In a preliminary prospectus filed with the US Securities and Exchange Commission on Monday, the firm said that it plans to list its shares on the Nasdaq Global Market under ticker symbol "NTRA." It has not priced its shares or said how many shares it plans to offer.
Morgan Stanley, Cowen and Co., Piper Jaffray, R.W. Baird, and Wedbush Securities are listed as the offering's underwriters.
Based in San Carlos, California, Natera was formerly called Gene Security. It operates in the non-invasive prenatal testing space and offers the blood-based Panorama screening test for trisomies 21, 18, and 13 and for identifying a baby's gender.

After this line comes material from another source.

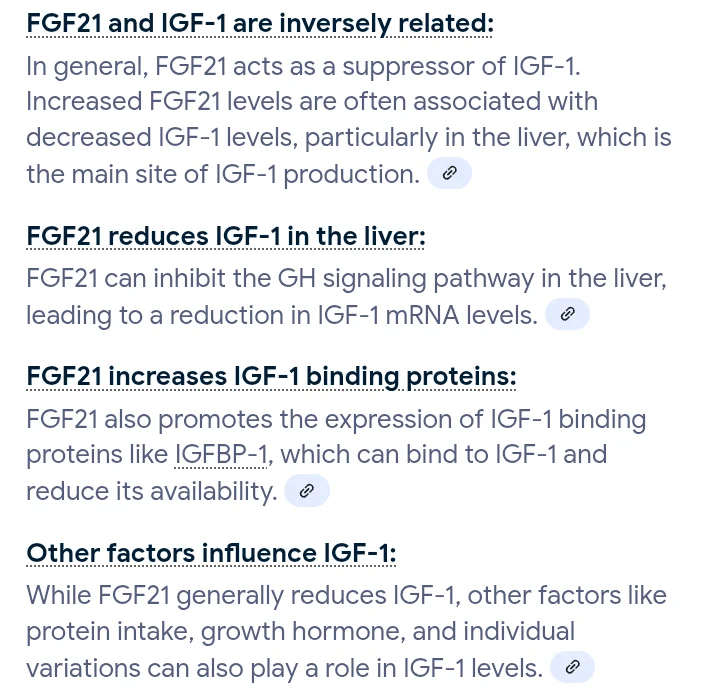Open 'FGF21 increases IGF-1 binding proteins' heading
701x689 pixels.
(271, 376)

Its main competitors in the space include Sequenom; Roche's Ariosa Diagnostics; Illumina's Verinata Health; Laboratory Corporation of America's Integrated Genetics; and Quest Diagnostics, which recently launched its in-house developed test called QNatal Advanced.

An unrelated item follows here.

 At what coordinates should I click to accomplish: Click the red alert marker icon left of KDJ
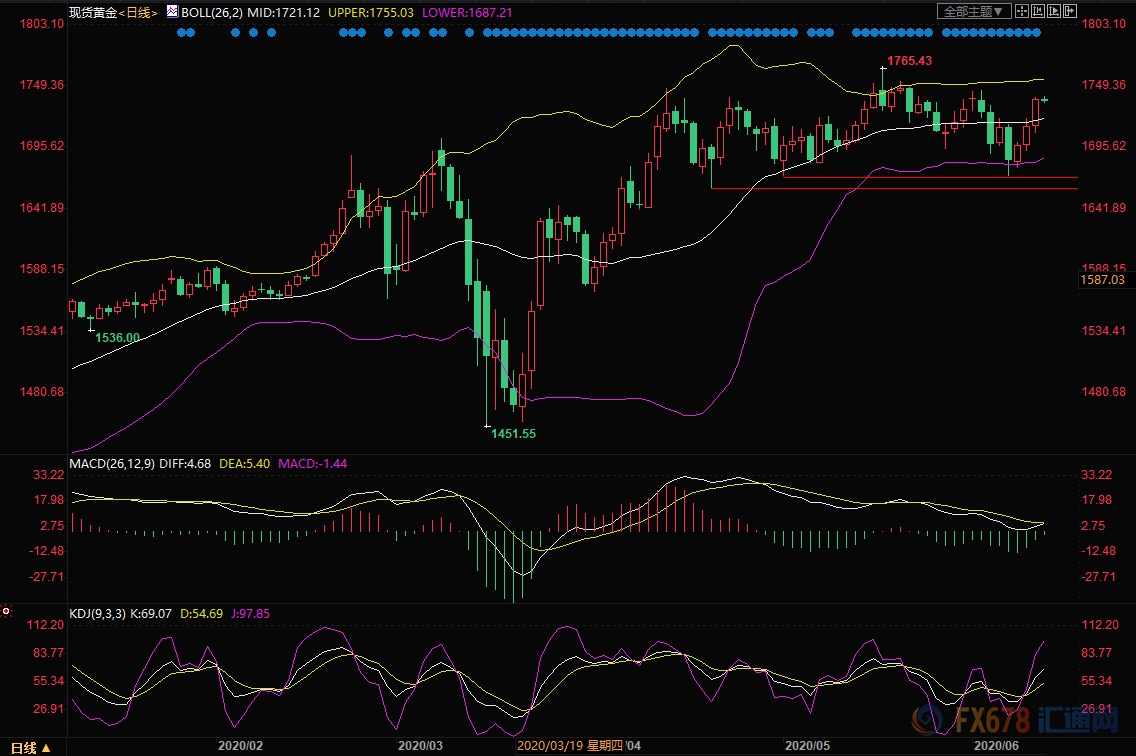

Additional tests offered by Natera include Horizon for genetic carrier screening; Spectrum, a preimplantation genetic test; Anora, a miscarriage test; and the Prenatal Paternity Test. Earlier this year, it launched a cloud-based software product called Constellation to enable the firm's cloud-based distribution model.
Under such a model, companies partnering with Natera can run its molecular assays themselves and access Natera's algorithms through the cloud for test analysis. As of the end of May, the firm had entered into five contracts with laboratories outside the US and three labs in the US to develop and run their own NIPTs under the cloud-based model, Natera said in its SEC document.

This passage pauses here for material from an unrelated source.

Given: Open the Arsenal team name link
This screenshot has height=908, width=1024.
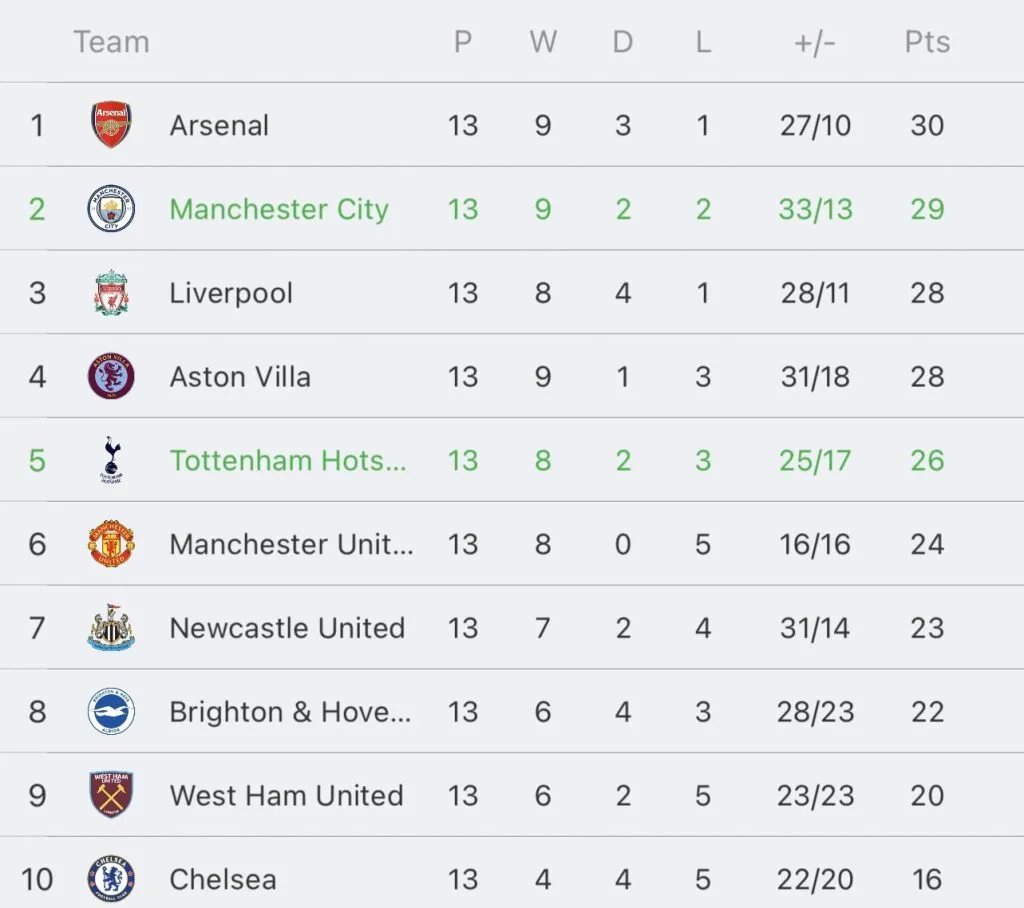Looking at the screenshot, I should coord(219,125).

It inked a deal with LifeLabs Medical Laboratory Services in April, providing it the rights to perform Panorama in Canada. Earlier in the year, Natera signed a similar deal with MedGenome to provide the test in India.
In addition to prenatal testing, the firm is eyeing a move into the cancer space. Its underlying technology is based on next-generation sequencing, and Natera CEO Matthew Rabinowitz told GenomeWeb last fall that the key to its technology and its utility in the cancer space is its sensitivity. While other NIPT firms have a cutoff rate of about 4 percent DNA fraction, Rabinowitz said that Natera's technology can go down to .01 percent DNA fraction.
In its Form S-1, the company said that its molecular assays measure "many informative regions across the genome from samples as small as a single cell," and in combination with proprietary algorithms and data from the broader scientific community, its approach "can be translated into the liquid biopsy space." It added that it is "developing products for a number of oncology applications" and is working with leading cancer centers to collect samples and develop a liquid biopsy test to analyze circulating tumor DNA of common cancers, such as breast, ovarian, and lung cancer.
In 2014, Natera recorded $159.3 million in total revenues and a net loss of $5.2 million, it said in its preliminary prospectus. The firm noted that 185,000 Panorama tests were accessioned during 2014.
For the first quarter of 2015 ended March 31, it had $47.4 million in revenues and a net loss of $10 million.
As of the end of the first quarter the company had $80.3 million in cash and cash equivalents, and $1.3 million in restricted cash. In April Natera raised $55.5 million in a private financing round.